Exercises to complete:
- a) Copy the passage on science and the arts word for word, starting with "Edgar Allan Poe" and going on through "moment, busy building.".
- b) Write a continuation of the passage on science and the arts, picking up after its final sentence.

Page text:
###
I'll start - though I guess I did in my welcome statement. As an empiricist, I think that curiosity and imagination are the engine of the first step in the scientific method - getting an idea (or creating an hypothesis.) And, once a new principle or theory is developed and validated, then finding useful applications goes back to the innovators and artists as well.
You should know that I honor
Erasmus Darwin as much as his famous Grandson - who, indeed, was a poet among many other things. A contemporary of
Lamarck, he wrote a very important poem
The Temple of Nature before Charles was born that was a precursor to his Grandson's ideas. He was a hero to Samuel Coleridge, William Wordsworth and the other great romantic poets who glorified the richness of nature and our place in it.
Edgar Allan Poe wrote
Eureka in 1848 - predicting something very close to the Big Bang - far more specific than any Nostradamus quatrain. Van Gogh and Monet (after Cezanne) taught us about light in a way that, along with the ancient art of weaving, and tapestry making, led us to the pixels on the screen that you are reading from right now.
As all anthropologists know, we have pottery and poetry to thank for the little we know about many ancient cultures. Architecture, medicine, music, and mathematics speak to us from the distant past and point the way to the unknown future we are, right this moment, busy building.
###
Given material:
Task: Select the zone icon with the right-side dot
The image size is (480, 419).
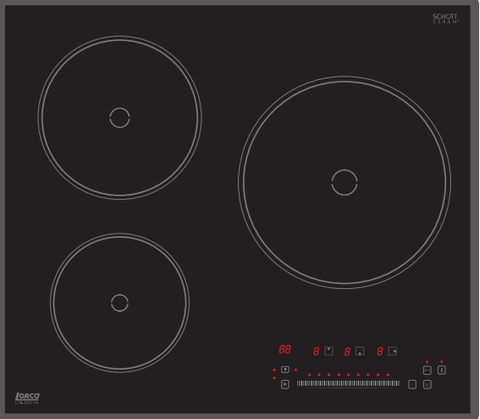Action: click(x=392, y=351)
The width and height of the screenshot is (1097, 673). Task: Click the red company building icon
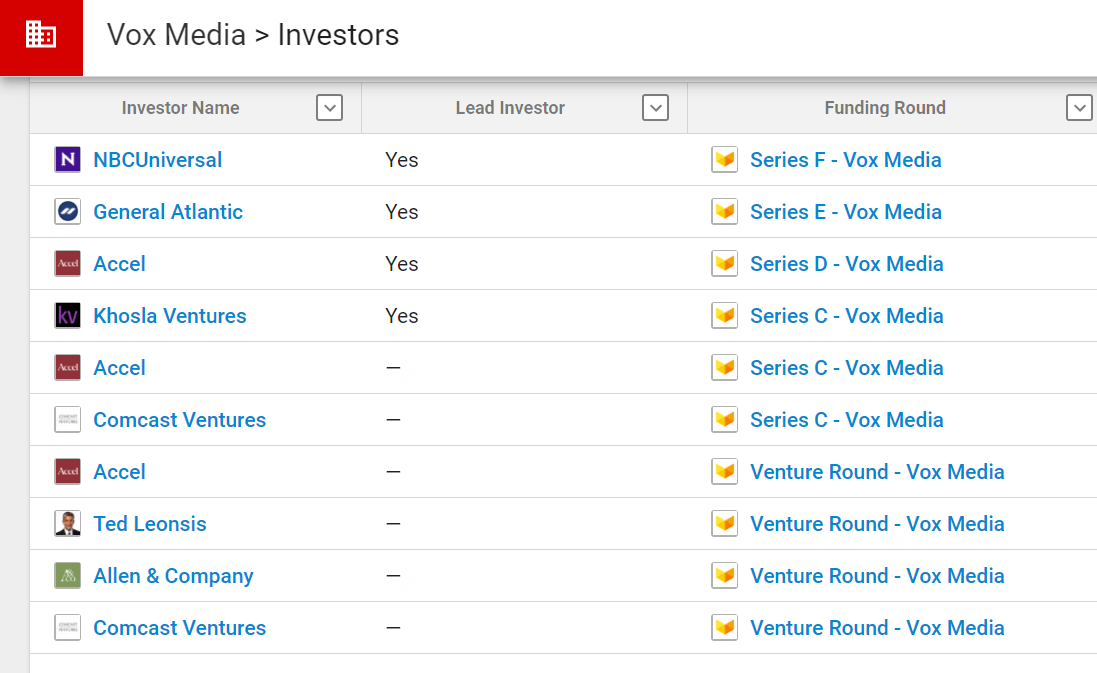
###
Written responses:
- a)
Edgar Allan Poe wrote
Eureka in 1848 - predicting something very close to the Big Bang - far more specific than any Nostradamus quatrain. Van Gogh and Monet (after Cezanne) taught us about light in a way that, along with the ancient art of weaving, and tapestry making, led us to the pixels on the screen that you are reading from right now.
As all anthropologists know, we have pottery and poetry to thank for the little we know about many ancient cultures. Architecture, medicine, music, and mathematics speak to us from the distant past and point the way to the unknown future we are, right this moment, busy building.

- b)
From the first person to notice that a shadow, or a reflection, or a footprint in the sand, was an image that mimicked reality - and learned to deliberately follow suit, to whoever figures out high temperature super-conductivity, cold fusion, or cheap, switch grass ethanol production - I love it all.
I love it because, we don't have a purpose in any god's plan like a hammer has a purpose; or a nail. Purpose emerges in us as a new aspect of evolution. It emerges from our minds, our curiosity, and imaginations as an extension of our sexuality and survival instinct and transforms into an adventurer's need to rise to challenges of our own creation. I love it because six billion minds, once free enough from the shackles of ancient inhibitions, can advance and progress and not only realize that the stars are not pinholes in the dome of heaven - but destinations for our posterity to explore.